Thread: get_controlfile() can leak fds in the backend
Hi all, (CC-ing Joe as of dc7d70e) I was just looking at the offline checksum patch, and noticed some sloppy coding in controldata_utils.c. The control file gets opened in get_controlfile(), and if it generates an error then the file descriptor remains open. As basic code rule in the backend we should only use BasicOpenFile() when opening files, so I think that the issue should be fixed as attached, even if this requires including fd.h for the backend compilation which is kind of ugly. Another possibility would be to just close the file descriptor before any error, saving appropriately errno before issuing any %m portion, but that still does not respect the backend policy regarding open(). We also do not have a wait event for the read() call, maybe we should have one, but knowing that this gets called only for the SQL-level functions accessing the control file, I don't really think that's worth it. Thoughts? -- Michael
Attachment
Bonjour Michaël, > Thoughts? None. However, while at it, there is also the question of whether the control file should be locked when updated, eg with flock(2) to avoid race conditions between concurrent commands. ISTM that there is currently not such thing in the code, but that it would be desirable. -- Fabie.

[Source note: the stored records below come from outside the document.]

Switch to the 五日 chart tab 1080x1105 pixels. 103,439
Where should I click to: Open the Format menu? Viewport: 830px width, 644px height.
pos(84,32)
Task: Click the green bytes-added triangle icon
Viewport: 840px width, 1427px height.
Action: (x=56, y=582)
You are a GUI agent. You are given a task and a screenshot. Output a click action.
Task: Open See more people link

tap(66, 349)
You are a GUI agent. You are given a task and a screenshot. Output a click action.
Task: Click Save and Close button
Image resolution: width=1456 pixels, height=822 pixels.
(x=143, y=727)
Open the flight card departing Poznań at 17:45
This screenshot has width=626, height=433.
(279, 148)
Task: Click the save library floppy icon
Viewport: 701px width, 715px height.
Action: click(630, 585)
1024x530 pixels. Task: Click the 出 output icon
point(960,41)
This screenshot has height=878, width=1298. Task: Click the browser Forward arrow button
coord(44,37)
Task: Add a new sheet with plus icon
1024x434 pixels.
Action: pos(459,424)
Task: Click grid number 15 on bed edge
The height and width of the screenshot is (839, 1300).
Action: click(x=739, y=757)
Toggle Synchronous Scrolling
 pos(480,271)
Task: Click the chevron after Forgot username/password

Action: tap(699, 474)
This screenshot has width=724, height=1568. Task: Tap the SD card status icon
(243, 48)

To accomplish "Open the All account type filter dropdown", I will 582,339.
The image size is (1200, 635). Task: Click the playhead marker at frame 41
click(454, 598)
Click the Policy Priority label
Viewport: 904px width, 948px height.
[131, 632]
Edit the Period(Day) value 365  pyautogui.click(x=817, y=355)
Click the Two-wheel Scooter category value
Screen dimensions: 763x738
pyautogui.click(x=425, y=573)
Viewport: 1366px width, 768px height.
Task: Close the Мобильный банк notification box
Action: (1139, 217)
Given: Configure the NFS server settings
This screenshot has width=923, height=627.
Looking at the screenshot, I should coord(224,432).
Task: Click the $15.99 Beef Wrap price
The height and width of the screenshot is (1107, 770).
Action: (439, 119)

Hi, On 2019-02-27 10:23:45 +0100, Fabien COELHO wrote: > However, while at it, there is also the question of whether the control file > should be locked when updated, eg with flock(2) to avoid race conditions > between concurrent commands. ISTM that there is currently not such thing in > the code, but that it would be desirable. Shouldn't be necessary - the control file fits into a single page, and writes of that size ought to always be atomic. And I also think introducing flock usage for this would be quite disproportional. Greetings, Andres Freund
>> However, while at it, there is also the question of whether the control file >> should be locked when updated, eg with flock(2) to avoid race conditions >> between concurrent commands. ISTM that there is currently not such thing in >> the code, but that it would be desirable. > > Shouldn't be necessary - the control file fits into a single page, and > writes of that size ought to always be atomic. And I also think > introducing flock usage for this would be quite disproportional. Ok, fine. Note that my concern is not about the page size, but rather that as more commands may change the cluster status by editing the control file, it would be better that a postmaster does not start while a pg_rewind or enable checksum or whatever is in progress, and currently there is a possible race condition between the read and write that can induce an issue, at least theoretically. -- Fabien.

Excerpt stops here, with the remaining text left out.